Postmedia News reports, “Environmentalists are decrying what they call a ‘conservation low point’ for North America after the U.S. House of Representatives passed a bill Wednesday that would suspend wildlife- and ecosystem-protection laws within 160 kilometres of the U.S.-Canada border in the name of homeland security. Opponents say the law — championed by Republican lawmakers but deemed unnecessary by the Department of Homeland Security itself — could wreak havoc on sensitive borderlands habitat by allowing U.S. government agencies to build roads and erect fences throughout a vast network of protected areas key to cross-boundary mammal migration and other natural processes. …The bill, called House Resolution 1505, was one of several controversial components of an omnibus legislative package — H.R. 2578 — that passed by a vote of 232 to 188 on Wednesday. The legislation now heads to the U.S. Senate for further debate.”
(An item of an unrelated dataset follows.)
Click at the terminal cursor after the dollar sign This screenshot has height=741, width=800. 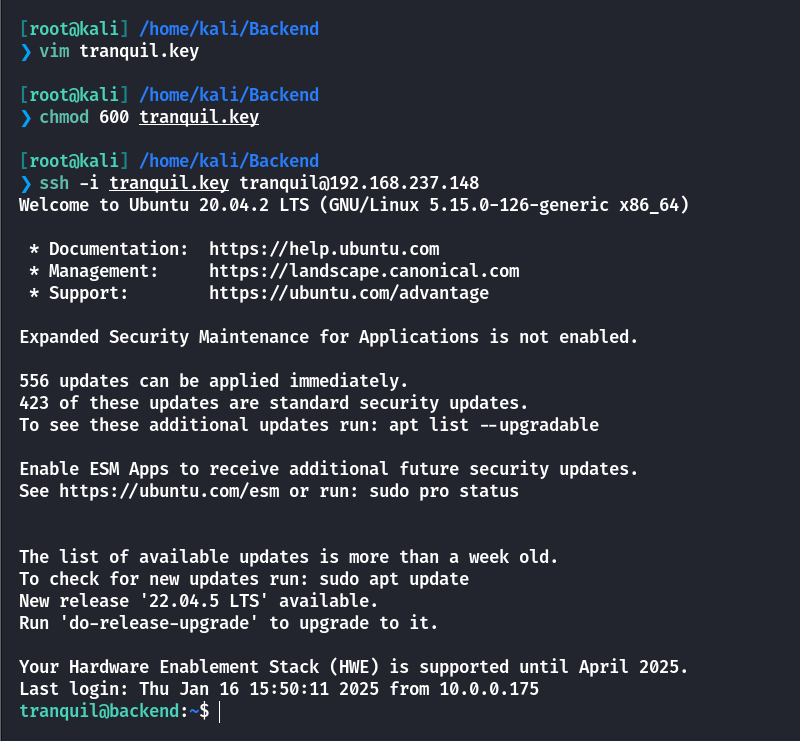(x=219, y=711)
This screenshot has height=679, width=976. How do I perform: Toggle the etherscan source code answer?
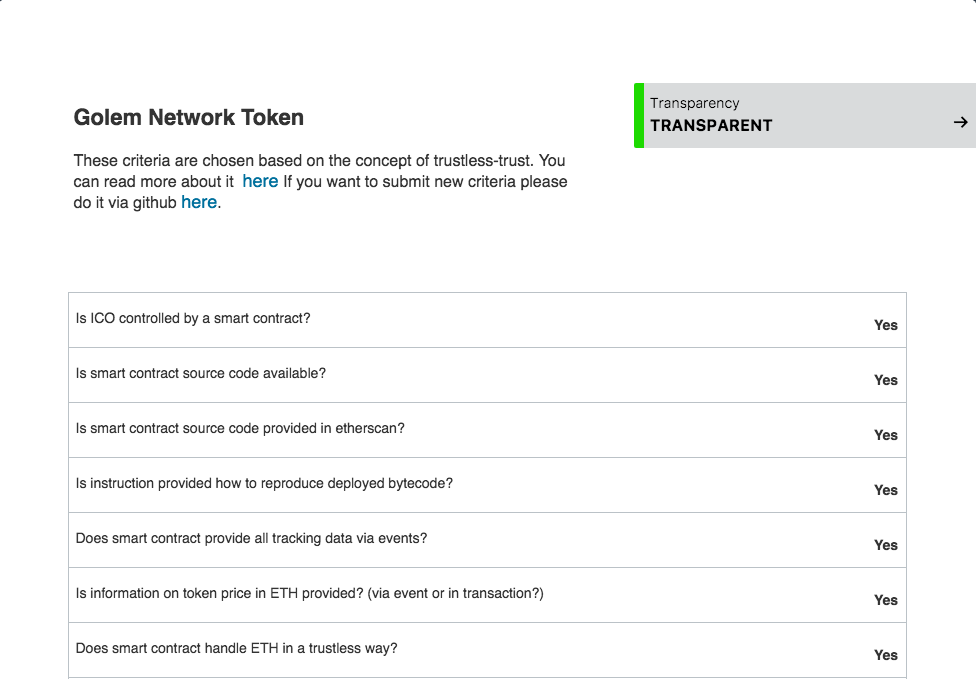click(885, 435)
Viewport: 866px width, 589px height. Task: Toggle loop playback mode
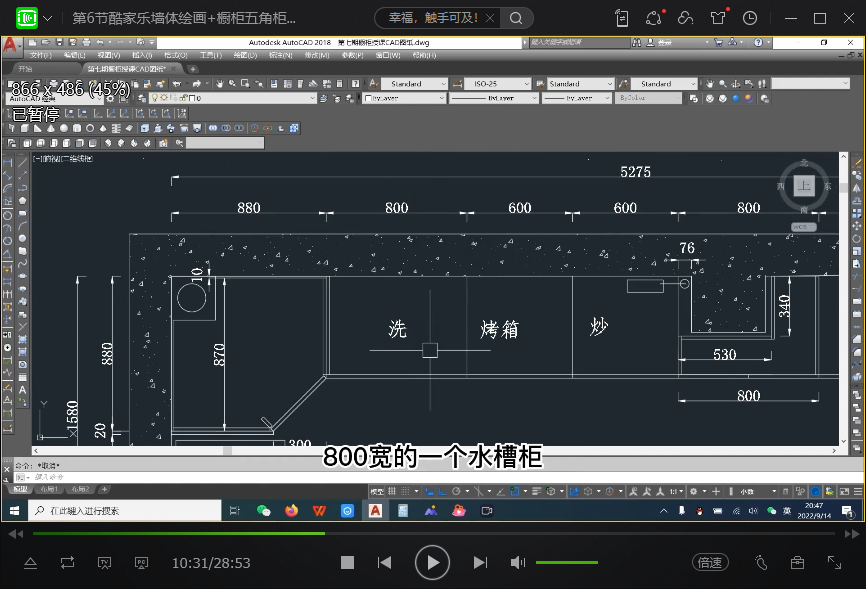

“But a coalition of environmental organizations (including Washington Wild and the National Parks Conservation Association), along with Latin American advocacy groups and the Democratic members of the federal natural resources committee, denounced the bills as an attack on U.S. conservation motivated more by anti-immigration sentiment and a desire to diminish the integrity of public lands than by concerns about national security. The Democratic lawmakers said the Republican-backed bills ‘advance their anti-immigration and anti-environmental policies’ and will ‘expand the scope of the Department of Homeland Security’s authority in a 100-mile zone on the two U.S. land borders, curtailing American rights, liberties, and bedrock environmental protections.'” The Sierra Club has also been a vocal opponent of HR 1505.
The Council of Canadians has highlighted that HR 1505, the National Security and Federal Lands Protection Act, would waive 36 environmental and other laws for US Customs and Border Patrol activities on public lands within 100 miles of US borders. The area covered by this legislation includes the Great Lakes, Boundary Waters Canoe Area Wilderness (on Lake Superior), Olympic National Park (in Washington), Cleveland National Forest (California), Big Bend National Park (Texas), and, as Nicol mentions, Glacier National Park (Montana). Laws that would be waived include – the Safe Drinking Water Act, Federal Water Pollution Control Act, Solid Waste Disposable Act, the Wild and Scenic Rivers Act, Coastal Zone Management Act, Fish and Wildlife Act, National Environmental Policy Act, Endangered Species Act, Clean Air Act, Wilderness Act, Federal Land Policy and Management Act, National Park Service Organic Act, National Historic Preservation Act, Farmland Protection Policy Act, and Migratory Bird Treaty Act.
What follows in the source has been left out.